En réalité, les auteurs, assistés par le même avocat lors de la conclusion des contrats d’origine, étaient parfaitement informés des enjeux et du contenu du travail qu’ils auraient à fournir et des méthodes de travail qui avaient été celles du premier film. Pour autant, ils n’ont pas formulé la moindre prétention sur la paternité des personnages principaux, qui ont tous été créés sur l’opus 1, ni sur l’étendue et le rôle de leur contribution artistique en qualité de co-auteurs des personnages secondaires, accessoires et décors du film, ni de réclamation concernant la rémunération forfaitaire qu’ils ont perçue ou qu’ils entendaient percevoir pour les opus 2 et 3 en contrepartie de leur travail créatif. Leur engagement a donc été libre et éclairé et correspondait à la réalité des faits. En d’autres termes, les juges ont émis de sérieux doutes sur la bonne foi des auteurs, qui avaient demandé dans le cadre de la procédure de référés l’application des contrats dont ils ne contestaient alors pas la validité.

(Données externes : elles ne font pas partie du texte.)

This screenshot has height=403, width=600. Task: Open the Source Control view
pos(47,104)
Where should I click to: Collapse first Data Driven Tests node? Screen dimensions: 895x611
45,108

Demande subsidiaire de rescision pour lésion
Les auteurs ont également demandé en vain la lésion de plus des 7/12ème subie sur l’ensemble des contrats de cessions d’auteurs signés (révision à la hausse du forfait). L’article L.131-5 du Code de propriété intellectuelle dispose qu’en cas de cession du droit d’exploitation, « lorsque l’auteur aura subi un préjudice de plus de sept douzièmes dû à une lésion ou à une prévision insuffisante des produits de l’oeuvre, il pourra provoquer la révision des conditions de prix du contrat. Cette demande ne pourra être formée que dans le cas où l’œuvre aura été cédée moyennant une rémunération forfaitaire. La lésion sera appréciée en considération de l’ensemble de l’exploitation par le cessionnaire des oeuvres de l’auteur qui se prétend lésé. »
La lésion se distingue de l’insuffisance de prévision des produits de l’oeuvre et doit être appréciée au moment de la conclusion du contrat. L’action en rescision pour lésion n’a pu être invoquée s’agissant des premiers contrats car prescrite. La preuve des lésions n’a pu être établie pour les contrats des autres opus de la trilogie.